What Would an LLM Do? Evaluating Large Language Models for Policymaking to Alleviate Homelessness
Pierre Le Coz, Jia An Liu, Debarun Bhattacharjya, Georgina Curto, Serge Stinckwich
TL;DR
This work addresses homelessness policymaking by evaluating whether large language models align with domain experts through a CA-grounded benchmark across four cities and a universal context.
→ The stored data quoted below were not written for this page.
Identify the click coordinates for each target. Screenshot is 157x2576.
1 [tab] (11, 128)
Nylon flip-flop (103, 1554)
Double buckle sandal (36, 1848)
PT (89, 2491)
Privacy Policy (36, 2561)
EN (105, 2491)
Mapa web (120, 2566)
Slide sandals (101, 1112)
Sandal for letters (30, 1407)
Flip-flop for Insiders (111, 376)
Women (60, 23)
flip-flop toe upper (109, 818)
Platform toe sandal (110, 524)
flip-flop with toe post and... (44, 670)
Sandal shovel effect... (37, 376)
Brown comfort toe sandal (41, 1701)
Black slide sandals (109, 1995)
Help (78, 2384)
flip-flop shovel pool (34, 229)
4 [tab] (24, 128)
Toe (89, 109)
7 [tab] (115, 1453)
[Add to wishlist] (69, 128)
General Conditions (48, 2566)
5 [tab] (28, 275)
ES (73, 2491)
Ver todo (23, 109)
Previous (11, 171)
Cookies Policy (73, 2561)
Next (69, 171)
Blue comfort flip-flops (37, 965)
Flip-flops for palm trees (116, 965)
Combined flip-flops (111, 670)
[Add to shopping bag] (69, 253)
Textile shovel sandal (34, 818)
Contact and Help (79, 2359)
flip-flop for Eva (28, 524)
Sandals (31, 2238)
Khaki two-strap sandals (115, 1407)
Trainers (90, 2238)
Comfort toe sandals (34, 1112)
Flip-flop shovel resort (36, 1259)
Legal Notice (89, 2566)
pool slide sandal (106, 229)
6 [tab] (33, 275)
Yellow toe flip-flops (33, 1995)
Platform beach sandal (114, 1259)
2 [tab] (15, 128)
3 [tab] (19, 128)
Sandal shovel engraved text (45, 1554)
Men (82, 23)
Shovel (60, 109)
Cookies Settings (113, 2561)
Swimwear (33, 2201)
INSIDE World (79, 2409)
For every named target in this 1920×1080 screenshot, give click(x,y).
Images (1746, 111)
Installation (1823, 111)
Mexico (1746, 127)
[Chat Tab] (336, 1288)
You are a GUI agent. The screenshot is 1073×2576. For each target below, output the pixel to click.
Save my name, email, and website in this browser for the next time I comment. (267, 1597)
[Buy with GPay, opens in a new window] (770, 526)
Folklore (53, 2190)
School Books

It operationalizes the CA in a computational ABM framework by mapping policy proposals to a SAT matrix with $14$ needs and $11$ actions, enabling prospectively testable policy impact on PEH outcomes. The contributions include a novel cross-city benchmark, expert baselines, and an automated LLM-ABM pipeline that translates narrative policy proposals into agent behavior to compare social impacts. Findings show substantial variation in LLM policy preferences across models and contexts, but LLMs can achieve comparable or better aggregate PEH needs satisfaction in ABMs when guided by CA framing and local calibration, underscoring the need for guardrails and local expertise in deployment. The work advances scalable, dignity-centered, policy-testing methods for homelessness and informs responsible, context-aware use of LLMs in civic decision-making.
Abstract
Large language models (LLMs) are increasingly being adopted in high-stakes domains. Their potential to encode evolving social contexts and to generate plausible scenarios position them as promising tools in social policymaking. This article evaluates whether LLMs are aligned with domain experts (and among themselves) on policy recommendations to alleviate homelessness - a challenge affecting over 150 million people worldwide. We develop a novel benchmark comprised of decision scenarios across four cities, with policy choices that are grounded in the conceptual framework of the Capability Approach for human development. We also present an automated pipeline that connects the policies to an agent-based model in one location, and compare the social impact of the policies recommended by LLMs to those recommended by experts. Our exploratory analysis reveals variation across LLMs in their policy recommendations compared to local experts, yet suggests potential benefits of the use of LLMs to provide insights for policymaking, if paired with responsible guardrails, contextual calibrations, and local domain expertise. Our work operationalizes the Capability Approach in a computational framework and provides new insights on homelessness alleviation policymaking with a focus on human dignity.